> _Exercise prompt_: The complete set of records below must be repeated precisely as given.

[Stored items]
________________________

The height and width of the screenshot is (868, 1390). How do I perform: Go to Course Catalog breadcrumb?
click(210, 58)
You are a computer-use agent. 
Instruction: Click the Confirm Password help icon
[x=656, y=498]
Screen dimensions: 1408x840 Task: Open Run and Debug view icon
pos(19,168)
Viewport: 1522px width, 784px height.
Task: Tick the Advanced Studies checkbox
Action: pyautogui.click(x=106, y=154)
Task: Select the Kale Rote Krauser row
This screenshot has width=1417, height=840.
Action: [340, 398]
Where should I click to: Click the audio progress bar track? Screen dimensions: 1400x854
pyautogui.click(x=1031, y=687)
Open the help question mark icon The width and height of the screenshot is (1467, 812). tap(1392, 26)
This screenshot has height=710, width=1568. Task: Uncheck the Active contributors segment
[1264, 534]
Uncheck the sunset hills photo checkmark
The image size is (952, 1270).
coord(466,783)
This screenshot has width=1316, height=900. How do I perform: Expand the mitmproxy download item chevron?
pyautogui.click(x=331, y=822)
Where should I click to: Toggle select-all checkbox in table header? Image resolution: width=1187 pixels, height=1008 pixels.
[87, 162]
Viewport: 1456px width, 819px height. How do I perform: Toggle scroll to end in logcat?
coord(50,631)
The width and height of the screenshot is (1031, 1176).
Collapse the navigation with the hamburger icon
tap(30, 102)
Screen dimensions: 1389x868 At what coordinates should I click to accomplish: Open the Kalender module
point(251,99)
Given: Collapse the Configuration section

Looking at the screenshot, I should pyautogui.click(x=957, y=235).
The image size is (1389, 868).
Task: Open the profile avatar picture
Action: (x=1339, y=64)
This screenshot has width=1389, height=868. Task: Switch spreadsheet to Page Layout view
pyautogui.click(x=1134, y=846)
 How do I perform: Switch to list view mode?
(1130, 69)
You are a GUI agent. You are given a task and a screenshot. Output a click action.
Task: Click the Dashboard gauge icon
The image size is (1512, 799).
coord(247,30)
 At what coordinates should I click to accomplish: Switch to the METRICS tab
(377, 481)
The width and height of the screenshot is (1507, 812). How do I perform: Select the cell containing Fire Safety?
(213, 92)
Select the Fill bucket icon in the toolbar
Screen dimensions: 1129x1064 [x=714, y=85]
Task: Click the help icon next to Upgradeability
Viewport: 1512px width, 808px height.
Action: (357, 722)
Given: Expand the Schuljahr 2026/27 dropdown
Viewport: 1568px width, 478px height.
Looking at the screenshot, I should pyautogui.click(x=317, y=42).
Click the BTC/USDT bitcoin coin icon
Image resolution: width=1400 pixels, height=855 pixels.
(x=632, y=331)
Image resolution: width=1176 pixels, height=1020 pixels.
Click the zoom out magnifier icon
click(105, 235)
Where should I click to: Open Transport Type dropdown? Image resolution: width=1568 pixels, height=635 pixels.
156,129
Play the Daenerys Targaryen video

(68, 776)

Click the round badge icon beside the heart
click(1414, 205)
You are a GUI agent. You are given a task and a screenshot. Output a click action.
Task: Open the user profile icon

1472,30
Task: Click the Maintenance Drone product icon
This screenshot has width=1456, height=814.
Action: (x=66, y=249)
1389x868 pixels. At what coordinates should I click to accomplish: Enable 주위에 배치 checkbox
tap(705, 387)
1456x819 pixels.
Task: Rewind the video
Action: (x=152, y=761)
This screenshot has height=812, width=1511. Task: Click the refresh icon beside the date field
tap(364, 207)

________________________

> _Expected output_:
The height and width of the screenshot is (868, 1390). How do I perform: Go to Course Catalog breadcrumb?
click(210, 58)
You are a computer-use agent. 
Instruction: Click the Confirm Password help icon
[x=656, y=498]
Screen dimensions: 1408x840 Task: Open Run and Debug view icon
pos(19,168)
Viewport: 1522px width, 784px height.
Task: Tick the Advanced Studies checkbox
Action: pyautogui.click(x=106, y=154)
Task: Select the Kale Rote Krauser row
This screenshot has width=1417, height=840.
Action: [340, 398]
Where should I click to: Click the audio progress bar track? Screen dimensions: 1400x854
pyautogui.click(x=1031, y=687)
Open the help question mark icon The width and height of the screenshot is (1467, 812). tap(1392, 26)
This screenshot has height=710, width=1568. Task: Uncheck the Active contributors segment
[1264, 534]
Uncheck the sunset hills photo checkmark
The image size is (952, 1270).
coord(466,783)
This screenshot has width=1316, height=900. How do I perform: Expand the mitmproxy download item chevron?
pyautogui.click(x=331, y=822)
Where should I click to: Toggle select-all checkbox in table header? Image resolution: width=1187 pixels, height=1008 pixels.
[87, 162]
Viewport: 1456px width, 819px height. How do I perform: Toggle scroll to end in logcat?
coord(50,631)
The width and height of the screenshot is (1031, 1176).
Collapse the navigation with the hamburger icon
tap(30, 102)
Screen dimensions: 1389x868 At what coordinates should I click to accomplish: Open the Kalender module
point(251,99)
Given: Collapse the Configuration section

Looking at the screenshot, I should pyautogui.click(x=957, y=235).
The image size is (1389, 868).
Task: Open the profile avatar picture
Action: (x=1339, y=64)
This screenshot has width=1389, height=868. Task: Switch spreadsheet to Page Layout view
pyautogui.click(x=1134, y=846)
 How do I perform: Switch to list view mode?
(1130, 69)
You are a GUI agent. You are given a task and a screenshot. Output a click action.
Task: Click the Dashboard gauge icon
The image size is (1512, 799).
coord(247,30)
 At what coordinates should I click to accomplish: Switch to the METRICS tab
(377, 481)
The width and height of the screenshot is (1507, 812). How do I perform: Select the cell containing Fire Safety?
(213, 92)
Select the Fill bucket icon in the toolbar
Screen dimensions: 1129x1064 [x=714, y=85]
Task: Click the help icon next to Upgradeability
Viewport: 1512px width, 808px height.
Action: (357, 722)
Given: Expand the Schuljahr 2026/27 dropdown
Viewport: 1568px width, 478px height.
Looking at the screenshot, I should pyautogui.click(x=317, y=42).
Click the BTC/USDT bitcoin coin icon
Image resolution: width=1400 pixels, height=855 pixels.
(x=632, y=331)
Image resolution: width=1176 pixels, height=1020 pixels.
Click the zoom out magnifier icon
click(105, 235)
Where should I click to: Open Transport Type dropdown? Image resolution: width=1568 pixels, height=635 pixels.
156,129
Play the Daenerys Targaryen video

(68, 776)

Click the round badge icon beside the heart
click(1414, 205)
You are a GUI agent. You are given a task and a screenshot. Output a click action.
Task: Open the user profile icon

1472,30
Task: Click the Maintenance Drone product icon
This screenshot has width=1456, height=814.
Action: (x=66, y=249)
1389x868 pixels. At what coordinates should I click to accomplish: Enable 주위에 배치 checkbox
tap(705, 387)
1456x819 pixels.
Task: Rewind the video
Action: (x=152, y=761)
This screenshot has height=812, width=1511. Task: Click the refresh icon beside the date field
tap(364, 207)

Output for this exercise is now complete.